Maple syrup inhibits CRC cell growth, proliferation, and invasion through suppression of AKT signaling pathway activation… These findings suggest that maple syrup, particularly dark colored ones, might be suitable as phytomedicines, which have fewer adverse effects than traditional chemotherapy for CRC treatment.  Inhibitory effect of maple syrup on the cell growth and invasion of human colorectal cancer cells

Another “WOW:  The science keeps looking at what exactly is in maple syrup, and discovers more and more beneficials.  Take this study:

In summary, 30 compounds were isolated from MS-EtOAc that have not been previously reported from MS-BuOH (4, 5). Among these, four of the isolates are new compounds and 24 others are being reported from maple syrup for the first time. In addition, MS-EtOAc contains 10 additional/overlapping compounds that are also present in MS-BuOH. The results reported here advances current knowledge of maple syrup constituents and confirm that this plant derived natural sweetener contains a wide diversity of phytochemicals, among which phenolic compounds predominate-Further investigation into maple syrup yields 3 new lignans, a new phenylpropanoid, and 26 other phytochemicals.

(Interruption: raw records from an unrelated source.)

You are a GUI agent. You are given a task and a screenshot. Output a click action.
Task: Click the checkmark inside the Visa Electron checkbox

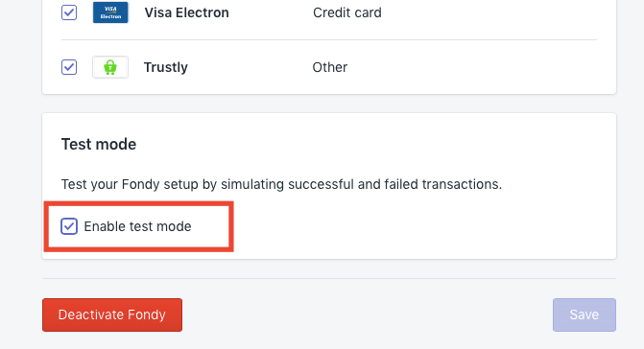pyautogui.click(x=69, y=12)
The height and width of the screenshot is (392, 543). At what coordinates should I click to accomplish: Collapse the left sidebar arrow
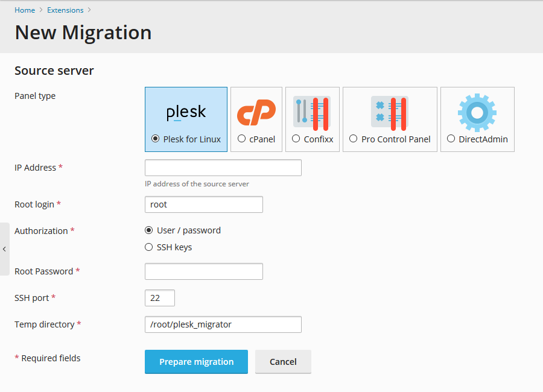tap(4, 249)
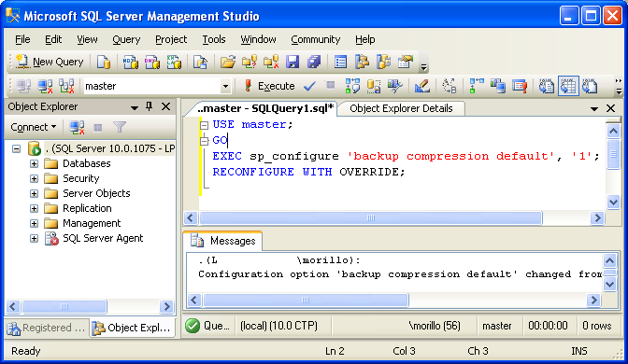Click the Object Explorer filter funnel icon
Image resolution: width=628 pixels, height=364 pixels.
coord(120,128)
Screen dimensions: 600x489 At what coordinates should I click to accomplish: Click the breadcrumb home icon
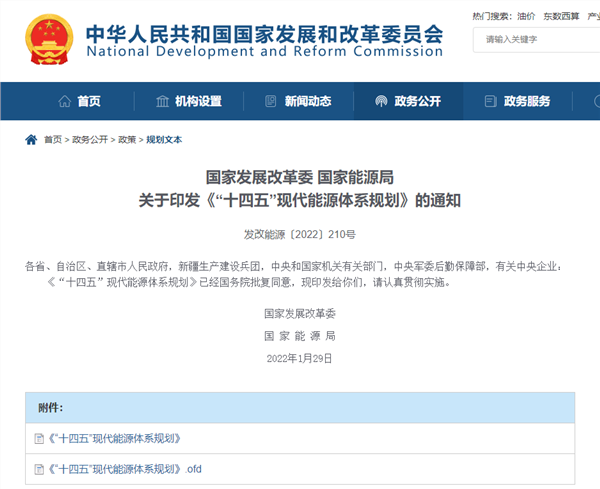pyautogui.click(x=33, y=140)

McGill University’s findings from a 2013 study, also needing tested in human trials, found for concentrated maple-syrup extracts (made from syrup purchased at local markets) antibacterial properties:

Maple-syrup extract alone suppressed the growth of biofilms in [four bacterial strains]: Escherichia coli, or E.coli; Proteus mirabilis, a common cause of urinary-tract infections; and two strains of Pseudomonas aeruginosa, associated with hospital-acquired infections. 

Pairing the extract with the antibiotic ciprofloaxin reduced E. coli and P. mirabilis biofilm formation by about 70% and the two P. aeruginosa strains by 83% and 54%, compared with control cultures treated with just ciprofloaxin.

Of the phenols tested, only catechol, when combined with ciprofloaxin, significantly reduced the growth of all four bacterial strains. Catechol may be responsible for maple syrup’s antimicrobial properties, the study suggests.

Polyphenolic Extract from Maple Syrup Potentiates Antibiotic Susceptibility and Reduces Biofilm Formation of Pathogenic Bacteria and Wall Street Journal article, Maple Syrup: New Way to Fight Antibiotic-Resistant Bacteria?

So that’s the short list on the ingredients used in many whole food recipe that I’ll introduce to you.

Enjoy the leaves changing and give this chocolate chip recipe a try; I am certain you’ll love them.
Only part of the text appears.